[WHAT TO DO]
1) In the blog post below that introduces the book The Improvising Teacher, list the concepts named in the book's subtitle.
2) Continue the blog post below that introduces the book The Improvising Teacher, picking up after its last sentence.

[PAGE TEXT]
((

Introducing ‘The Improvising Teacher’

At last! My book ‘The Improvising Teacher: Reconceptualising Pedagogy, Expertise and Professionalism’ has been published by Routledge. As any author will confess it is an exciting moment when you are able to hold your book in your hand and witness the culmination of a long journey.

As a way of introducing the book I thought I would share some reflections on why I wrote the book, outlining the personal interests that motivated me to see this project through to its completion.

I have always been aware that one of the characteristics of great teachers is that they have the ability to improvise. In fact most teachers when asked if they think that improvisation is important to their practice will not only say ‘yes’ but will then be able to supply a story about how some of their best teaching occurred when the premeditated lesson plan was abandoned.

Furthermore, when a teacher chooses to improvise, or is forced to do so, it can lead to some of their best experiences as an educator. They come alive as they step ‘into the moment’, respond to the unexpected and gain confidence in their ability to engage with and relate to students. Out of necessity they draw upon their full range of professional experiences and who they are as a person. I consider that teacher improvisations provide a portal into the nature of teacher expertise. However not every teacher has the confidence to talk about the way they improvise and to share that skill with others. Why might this be? I think it is because they don’t have the concepts or the vocabulary to celebrate one of their key skills.

))

[SOURCE EXCERPT]
((

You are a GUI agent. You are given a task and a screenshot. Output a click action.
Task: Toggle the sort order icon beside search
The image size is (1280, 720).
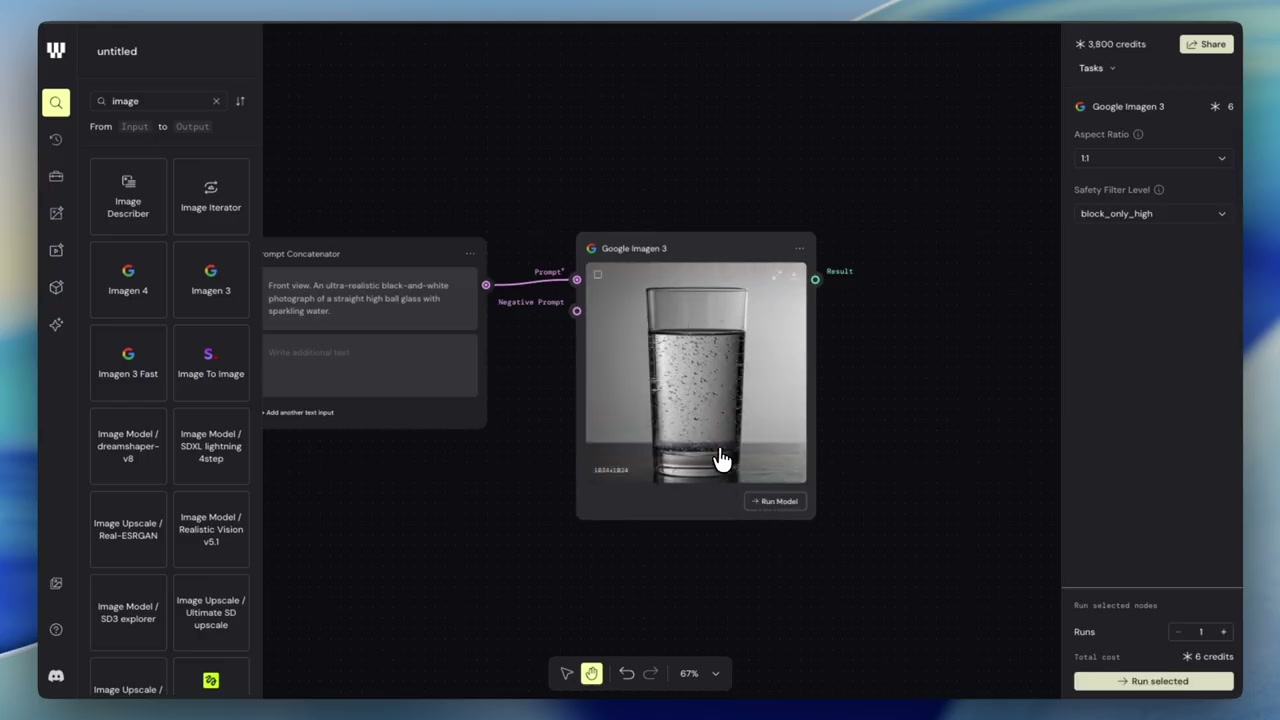(240, 101)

))

[SOLVED PROBLEMS]
1) Pedagogy, Expertise, Professionalism

2)
My curiosity about this motivated me to undertake a research project to study the improvisatory nature of expert teaching. Three personal interests drove this research. The first of these is my long-standing interest in improvisation as a musician (I am a jazz saxophonist) and as researcher. My academic interest in improvisation began in the mid 1980s when I enrolled for the Independent Studies MA in Education at the University of Sussex. This provided me with an opportunity to explore improvisation as a significant and identifiable mode of creativity that could be found in all the Arts, not just in music (Sorensen, 1988)

Having gained my Masters I was very aware that there was so much more to be said about improvisation, particularly in the context of ‘everyday life’. In our social lives we improvise continually: whenever we engage in a conversation, try to do something we haven’t done before or ‘make do’ with the resources that we have available. If improvisation is all around us surely it must be happening in the classroom?

The second area of interest, which is derived from the first, came from my professional role supporting the continuing professional development of teachers, initially as an independent education consultant and then as a senior lecturer in higher education (HE) leading a professional masters programme (PMP). I started asking questions about what great teaching looked like.

Thirdly, the debates that arose out of the educational reforms initiated by the UK coalition government from 2010 to 2015 gave rise to a number of questions about what great teaching looked like. What was meant when politicians talked about ‘effective practice’? I felt it was important to develop a grassroots, ‘bottom up’ perspective of advanced professional practice as opposed to the ‘top down’ policy led approaches outlined in documents such as ‘The Importance of Teaching’ (DfE, 2010).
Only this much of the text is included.